Employee advocacy, social selling and influencer marketing are becoming increasingly popular and common strategies for brands to reach and share content with their target audience. However, they are still commonly interpreted and operationalized as totally separate tactics that in many cases sit within different teams. But when we take a step back and consider what each of these tactics have in common, it becomes apparent that people, the influence they have and brands’ lack of are what make each so effective, with content being the glue for each strategy.

So why should we integrate them and how can we do it?


Programs should not be managed in silos. Several times, employee advocacy programs are managed internally by HR, Employee Engagement or PR teams. If that is the case, it’s critical that these teams share plans and programs with other internal stakeholders like product marketing, social media, or advertising / media. Smart and innovative brands are integrating employee-driven programs into larger brand activations and influencer marketing programs
Michael Brito, VP, Zeno Group

Why you should integrate employee advocacy & influencer marketing

1) Marketing are experts at marketing, but are they experts at what you do?

In most cases, influencer marketing is led by the Marketing (including Social Media & Digital), PR or Comms teams. Now this is all well and good on a strategic and activation level, but your marketing team may not be experts at what your organization does. Marketing are great at taking specialist information, simplifying and turning it into exciting content, but are they able to to effectively engage and build meaningful relationships in real-time with your industry influencers? On the flip-side of this, your employees are the ones that are behind the everyday and are experts at what they do, so will be much better placed to build relationships with well aligned influencers. The below visual from Eleldman’s 2019 trust barometer demonstrates this really nicely.
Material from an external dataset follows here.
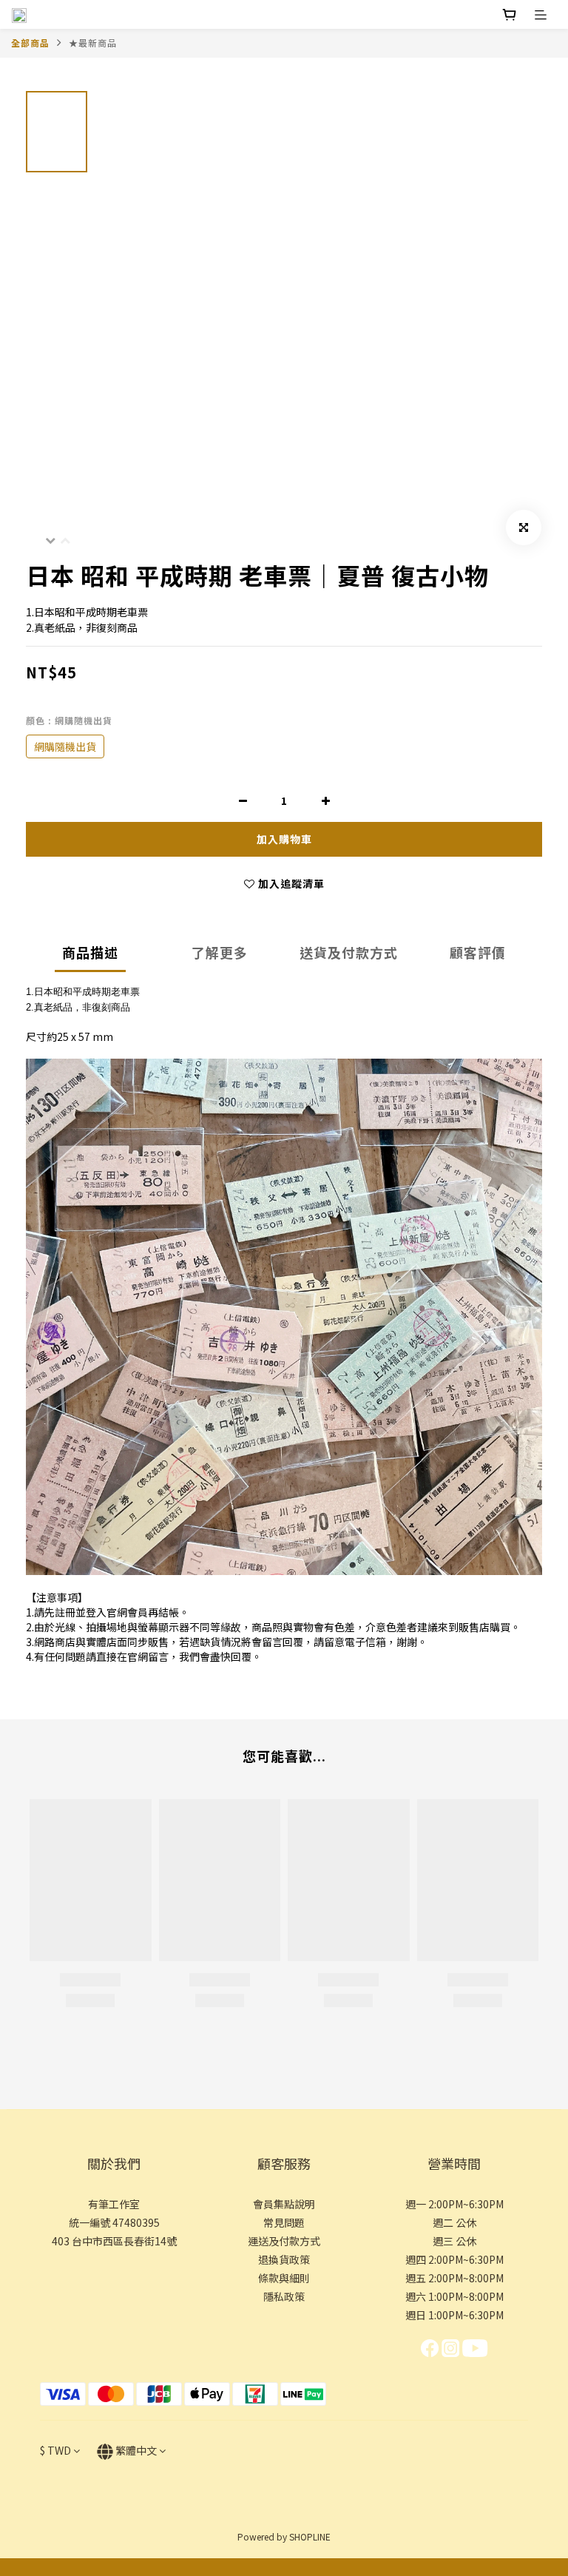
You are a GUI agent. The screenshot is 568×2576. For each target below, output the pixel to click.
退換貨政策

Edelman Trust Barometer 2019

2) Much quicker and easier to scale

Now it doesn’t take complicated math to realize that if we open up the program beyond just the marketing team, to include more employees, we can build more relationships, much quicker. For example, if you have a marketing team of 5, and assume each member of the team can build relationships with a maximum of 10 influencers, we hit a plateau at 50 influencers. If however, we open up the program to include 200 employees within the wider organization, each of which being focused on building relationships with 10 influencers, we can build relationships with 2,000 influencers. To reiterate our first point too, given that your employees are experts, they’ll be able to build relationships much quicker and more effectively than marketing, so this number could be even higher.
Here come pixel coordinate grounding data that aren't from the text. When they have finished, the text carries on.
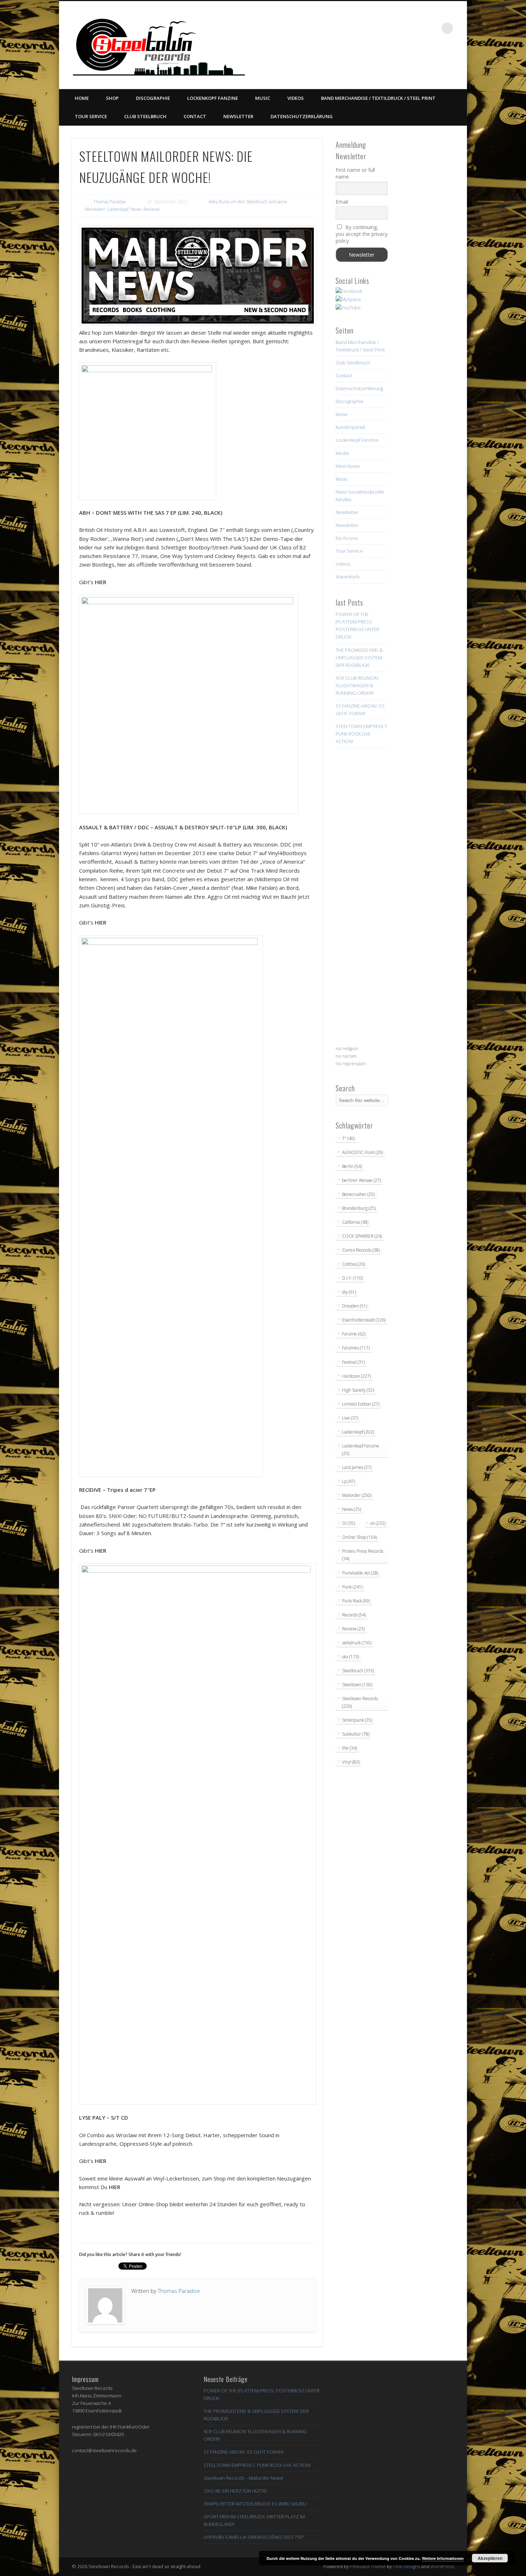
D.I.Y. (352, 1278)
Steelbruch (358, 1671)
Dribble (418, 28)
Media (342, 453)
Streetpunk (357, 1720)
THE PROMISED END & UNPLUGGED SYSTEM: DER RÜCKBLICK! (359, 657)
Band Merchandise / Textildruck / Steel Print (378, 98)
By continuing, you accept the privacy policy (362, 234)
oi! (377, 1523)
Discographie (153, 98)
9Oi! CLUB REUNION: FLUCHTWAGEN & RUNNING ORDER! (357, 685)
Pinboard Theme (368, 2566)
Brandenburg (359, 1208)
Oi (348, 1523)
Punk (352, 1587)
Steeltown (357, 1685)
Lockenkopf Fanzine (212, 98)
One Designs (406, 2566)
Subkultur (355, 1734)
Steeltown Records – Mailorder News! (243, 2478)
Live (350, 1418)
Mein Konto (348, 466)
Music (262, 98)
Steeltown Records (360, 1702)
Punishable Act (360, 1573)
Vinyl (351, 1762)
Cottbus (353, 1264)
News (136, 209)
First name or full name (355, 173)
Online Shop (359, 1537)
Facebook (374, 28)
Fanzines (356, 1348)
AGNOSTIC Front (362, 1152)
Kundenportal (350, 427)
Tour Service (91, 116)
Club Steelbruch (145, 116)
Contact (195, 116)
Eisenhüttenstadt (363, 1320)
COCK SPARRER (362, 1236)
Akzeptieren (490, 2558)
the (349, 1748)
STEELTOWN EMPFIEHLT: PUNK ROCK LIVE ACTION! (362, 733)
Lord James (356, 1467)
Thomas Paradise (109, 202)
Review (353, 1629)
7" (348, 1138)
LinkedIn (432, 28)
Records (354, 1615)
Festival (353, 1362)
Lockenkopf (117, 209)
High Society (358, 1390)
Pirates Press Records (362, 1555)
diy (349, 1292)
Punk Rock (356, 1601)
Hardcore (356, 1376)
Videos (295, 98)
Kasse (342, 414)
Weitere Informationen (443, 2558)
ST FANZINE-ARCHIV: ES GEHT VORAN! (243, 2452)
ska (350, 1657)
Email (342, 201)
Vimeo (403, 28)
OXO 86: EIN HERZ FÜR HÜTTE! (235, 2491)
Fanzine (353, 1334)
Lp (348, 1481)
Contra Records (361, 1250)
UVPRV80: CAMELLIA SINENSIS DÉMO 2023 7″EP (254, 2537)
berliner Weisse (361, 1180)
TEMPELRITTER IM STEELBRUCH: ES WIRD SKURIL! (255, 2503)
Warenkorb (348, 576)
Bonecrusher (358, 1194)
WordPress (442, 2566)
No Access (347, 538)
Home (82, 98)
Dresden (354, 1306)
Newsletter (238, 116)
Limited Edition (360, 1404)
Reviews (151, 209)
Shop (112, 98)
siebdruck (356, 1643)
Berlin (352, 1166)
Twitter (388, 28)
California (355, 1222)
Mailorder (356, 1495)
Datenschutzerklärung (302, 116)
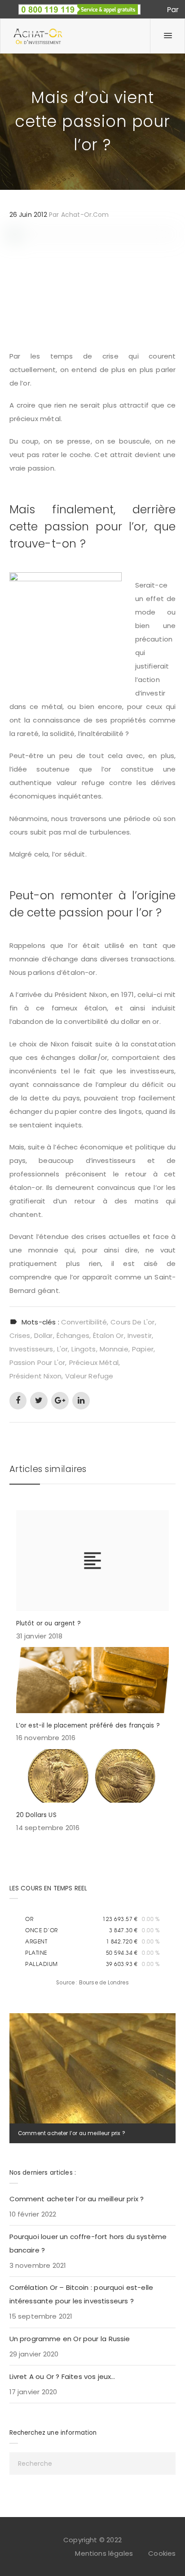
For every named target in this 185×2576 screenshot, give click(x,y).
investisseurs (31, 1349)
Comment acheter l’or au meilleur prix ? (71, 2133)
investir (140, 1335)
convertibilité (84, 1322)
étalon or (108, 1335)
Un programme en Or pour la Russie (69, 2338)
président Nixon (35, 1376)
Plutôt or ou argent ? (48, 1623)
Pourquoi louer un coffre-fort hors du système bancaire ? (88, 2243)
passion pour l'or (37, 1362)
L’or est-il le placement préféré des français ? (88, 1725)
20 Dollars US (36, 1815)
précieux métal (94, 1362)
3) Simultaneously help your employees become influencers, and your influencers to become true brand advocates

With the above said, connecting your employees with well aligned influencers will help your employees grow their profile and online influence, all while helping your influencers much more effectively become true advocates of your brand. More on how this works here.

4) Employees are more trusted than marketing

We know that branded content is no longer trusted anywhere near as much, and that consumers are turning to social media and people to make up their mind before they buy from a brand. But who writes the branded content? Marketing. So why are brands relying just on the marketing team to create content and build relationships with influencers? Brands, and marketing, are of course going to sing their own praises and that’s why as consumers we’ve learnt to take branded content with a pinch of salt. But when your employees are sharing their own content, insights and expert opinions – that’s going to have real impact.
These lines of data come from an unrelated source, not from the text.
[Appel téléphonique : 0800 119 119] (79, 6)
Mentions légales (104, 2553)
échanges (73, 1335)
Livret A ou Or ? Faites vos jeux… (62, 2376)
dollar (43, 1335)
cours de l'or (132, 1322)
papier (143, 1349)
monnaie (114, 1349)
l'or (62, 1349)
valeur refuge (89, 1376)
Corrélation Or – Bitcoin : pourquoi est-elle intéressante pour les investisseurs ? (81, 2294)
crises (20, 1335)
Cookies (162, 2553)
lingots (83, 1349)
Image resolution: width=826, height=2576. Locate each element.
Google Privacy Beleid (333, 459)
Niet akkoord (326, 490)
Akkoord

5) Effectively amplify brand, influencer and employee generated content

Employees collectively have 10 x more reach than brand handles alone, so not only are you reaching much larger audiences when your employees share your content, but you’re also gaining much more engagement, trust and influence. Content shared by employees gets 8 x more engagement than when shared on brand handles and is 25 x more likely to be re-shared. When employees are creating their own content and collaborating with their assigned influencers, we can expect to see these numbers even higher.

6) Generate more leads & shorten the sales cycle

The modern buyer journey is becoming much longer and more complex. Customers are doing lots of research on social media and reading online reviews before committing to buy, so that when they’re actually speaking to sales, they’ve already made up their mind. In fact, 85% of customers seek out expert content when considering a purchase and 84% of the C-Suite use social media in their decision making process. So it’s more important now than ever to make sure that you’re influencing potential customers as early on as you can in their journey. On top of this, leads generated by employees are 7 x more likely to convert.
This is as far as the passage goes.